**** Information shown ****
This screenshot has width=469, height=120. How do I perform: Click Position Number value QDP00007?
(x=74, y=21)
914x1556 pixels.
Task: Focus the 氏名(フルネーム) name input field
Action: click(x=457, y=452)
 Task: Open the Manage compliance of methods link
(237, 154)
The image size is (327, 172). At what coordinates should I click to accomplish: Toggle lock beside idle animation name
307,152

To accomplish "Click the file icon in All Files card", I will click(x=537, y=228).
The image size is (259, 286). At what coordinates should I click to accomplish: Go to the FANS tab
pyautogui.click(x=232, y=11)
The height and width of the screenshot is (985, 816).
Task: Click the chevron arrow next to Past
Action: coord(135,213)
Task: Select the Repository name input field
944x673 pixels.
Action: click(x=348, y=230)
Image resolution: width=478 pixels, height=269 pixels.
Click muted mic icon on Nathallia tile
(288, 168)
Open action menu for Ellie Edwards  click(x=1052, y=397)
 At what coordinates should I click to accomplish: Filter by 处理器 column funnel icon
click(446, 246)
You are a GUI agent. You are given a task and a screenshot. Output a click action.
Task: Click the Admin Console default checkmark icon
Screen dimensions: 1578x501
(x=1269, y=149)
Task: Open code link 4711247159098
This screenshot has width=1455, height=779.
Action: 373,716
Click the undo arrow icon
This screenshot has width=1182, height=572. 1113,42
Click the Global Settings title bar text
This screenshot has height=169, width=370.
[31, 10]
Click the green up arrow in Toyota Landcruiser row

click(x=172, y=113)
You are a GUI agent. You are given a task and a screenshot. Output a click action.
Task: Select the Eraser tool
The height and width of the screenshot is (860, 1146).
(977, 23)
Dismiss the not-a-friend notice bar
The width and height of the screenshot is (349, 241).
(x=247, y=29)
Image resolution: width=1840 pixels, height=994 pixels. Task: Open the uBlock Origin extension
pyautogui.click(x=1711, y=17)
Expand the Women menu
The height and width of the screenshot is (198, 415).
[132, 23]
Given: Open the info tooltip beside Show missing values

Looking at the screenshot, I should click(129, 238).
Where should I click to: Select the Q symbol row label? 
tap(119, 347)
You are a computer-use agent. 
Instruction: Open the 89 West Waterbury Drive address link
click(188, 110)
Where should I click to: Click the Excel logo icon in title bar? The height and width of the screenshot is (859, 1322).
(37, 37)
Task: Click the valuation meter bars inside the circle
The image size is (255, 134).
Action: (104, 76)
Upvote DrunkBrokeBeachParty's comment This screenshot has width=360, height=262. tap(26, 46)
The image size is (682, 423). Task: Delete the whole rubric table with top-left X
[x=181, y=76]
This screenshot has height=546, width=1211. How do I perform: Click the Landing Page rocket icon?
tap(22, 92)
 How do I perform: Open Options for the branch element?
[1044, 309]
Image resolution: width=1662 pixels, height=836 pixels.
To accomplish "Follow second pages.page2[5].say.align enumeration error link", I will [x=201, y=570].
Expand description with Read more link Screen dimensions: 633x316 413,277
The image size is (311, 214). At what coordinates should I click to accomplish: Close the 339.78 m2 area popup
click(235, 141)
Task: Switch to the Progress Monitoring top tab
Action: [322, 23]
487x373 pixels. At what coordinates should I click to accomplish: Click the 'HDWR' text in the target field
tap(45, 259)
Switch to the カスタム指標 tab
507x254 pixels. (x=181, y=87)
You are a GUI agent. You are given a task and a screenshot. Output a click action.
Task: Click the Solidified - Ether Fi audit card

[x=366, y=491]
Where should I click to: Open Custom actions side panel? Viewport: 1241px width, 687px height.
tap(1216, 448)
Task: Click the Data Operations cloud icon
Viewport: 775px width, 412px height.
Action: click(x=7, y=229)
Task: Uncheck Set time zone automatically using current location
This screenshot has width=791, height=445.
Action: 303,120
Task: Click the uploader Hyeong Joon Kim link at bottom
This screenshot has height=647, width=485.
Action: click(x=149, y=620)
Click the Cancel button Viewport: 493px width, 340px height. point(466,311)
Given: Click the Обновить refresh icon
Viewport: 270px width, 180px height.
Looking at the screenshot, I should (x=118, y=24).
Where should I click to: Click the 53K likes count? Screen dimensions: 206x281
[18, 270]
****
Please put the lines of the records above into a numbered list, leaving out any blank lines.

- **Output for this task**
1. This screenshot has width=469, height=120. How do I perform: Click Position Number value QDP00007?
2. (x=74, y=21)
3. 914x1556 pixels.
4. Task: Focus the 氏名(フルネーム) name input field
5. Action: click(x=457, y=452)
6.  Task: Open the Manage compliance of methods link
7. (237, 154)
8. The image size is (327, 172). At what coordinates should I click to accomplish: Toggle lock beside idle animation name
9. 307,152
10. To accomplish "Click the file icon in All Files card", I will click(x=537, y=228).
11. The image size is (259, 286). At what coordinates should I click to accomplish: Go to the FANS tab
12. pyautogui.click(x=232, y=11)
13. The height and width of the screenshot is (985, 816).
14. Task: Click the chevron arrow next to Past
15. Action: coord(135,213)
16. Task: Select the Repository name input field
17. 944x673 pixels.
18. Action: click(x=348, y=230)
19. Image resolution: width=478 pixels, height=269 pixels.
20. Click muted mic icon on Nathallia tile
21. (288, 168)
22. Open action menu for Ellie Edwards  click(x=1052, y=397)
23.  At what coordinates should I click to accomplish: Filter by 处理器 column funnel icon
24. click(446, 246)
25. You are a GUI agent. You are given a task and a screenshot. Output a click action.
26. Task: Click the Admin Console default checkmark icon
27. Screen dimensions: 1578x501
28. (x=1269, y=149)
29. Task: Open code link 4711247159098
30. This screenshot has width=1455, height=779.
31. Action: 373,716
32. Click the undo arrow icon
33. This screenshot has width=1182, height=572. 1113,42
34. Click the Global Settings title bar text
35. This screenshot has height=169, width=370.
36. [31, 10]
37. Click the green up arrow in Toyota Landcruiser row
38. click(x=172, y=113)
39. You are a GUI agent. You are given a task and a screenshot. Output a click action.
40. Task: Select the Eraser tool
41. The height and width of the screenshot is (860, 1146).
42. (977, 23)
43. Dismiss the not-a-friend notice bar
44. The width and height of the screenshot is (349, 241).
45. (x=247, y=29)
46. Image resolution: width=1840 pixels, height=994 pixels. Task: Open the uBlock Origin extension
47. pyautogui.click(x=1711, y=17)
48. Expand the Women menu
49. The height and width of the screenshot is (198, 415).
50. [132, 23]
51. Given: Open the info tooltip beside Show missing values
52. Looking at the screenshot, I should click(129, 238).
53. Where should I click to: Select the Q symbol row label? 
54. tap(119, 347)
55. You are a computer-use agent. 
56. Instruction: Open the 89 West Waterbury Drive address link
57. click(188, 110)
58. Where should I click to: Click the Excel logo icon in title bar? The height and width of the screenshot is (859, 1322).
59. (37, 37)
60. Task: Click the valuation meter bars inside the circle
61. The image size is (255, 134).
62. Action: (104, 76)
63. Upvote DrunkBrokeBeachParty's comment This screenshot has width=360, height=262. tap(26, 46)
64. The image size is (682, 423). Task: Delete the whole rubric table with top-left X
65. [x=181, y=76]
66. This screenshot has height=546, width=1211. How do I perform: Click the Landing Page rocket icon?
67. tap(22, 92)
68.  How do I perform: Open Options for the branch element?
69. [1044, 309]
70. Image resolution: width=1662 pixels, height=836 pixels.
71. To accomplish "Follow second pages.page2[5].say.align enumeration error link", I will [x=201, y=570].
72. Expand description with Read more link Screen dimensions: 633x316 413,277
73. The image size is (311, 214). At what coordinates should I click to accomplish: Close the 339.78 m2 area popup
74. click(235, 141)
75. Task: Switch to the Progress Monitoring top tab
76. Action: [322, 23]
77. 487x373 pixels. At what coordinates should I click to accomplish: Click the 'HDWR' text in the target field
78. tap(45, 259)
79. Switch to the カスタム指標 tab
80. 507x254 pixels. (x=181, y=87)
81. You are a GUI agent. You are given a task and a screenshot. Output a click action.
82. Task: Click the Solidified - Ether Fi audit card
83. [x=366, y=491]
84. Where should I click to: Open Custom actions side panel? Viewport: 1241px width, 687px height.
85. tap(1216, 448)
86. Task: Click the Data Operations cloud icon
87. Viewport: 775px width, 412px height.
88. Action: click(x=7, y=229)
89. Task: Uncheck Set time zone automatically using current location
90. This screenshot has width=791, height=445.
91. Action: 303,120
92. Task: Click the uploader Hyeong Joon Kim link at bottom
93. This screenshot has height=647, width=485.
94. Action: click(x=149, y=620)
95. Click the Cancel button Viewport: 493px width, 340px height. point(466,311)
96. Given: Click the Обновить refresh icon
97. Viewport: 270px width, 180px height.
98. Looking at the screenshot, I should (x=118, y=24).
99. Where should I click to: Click the 53K likes count? Screen dimensions: 206x281
100. [18, 270]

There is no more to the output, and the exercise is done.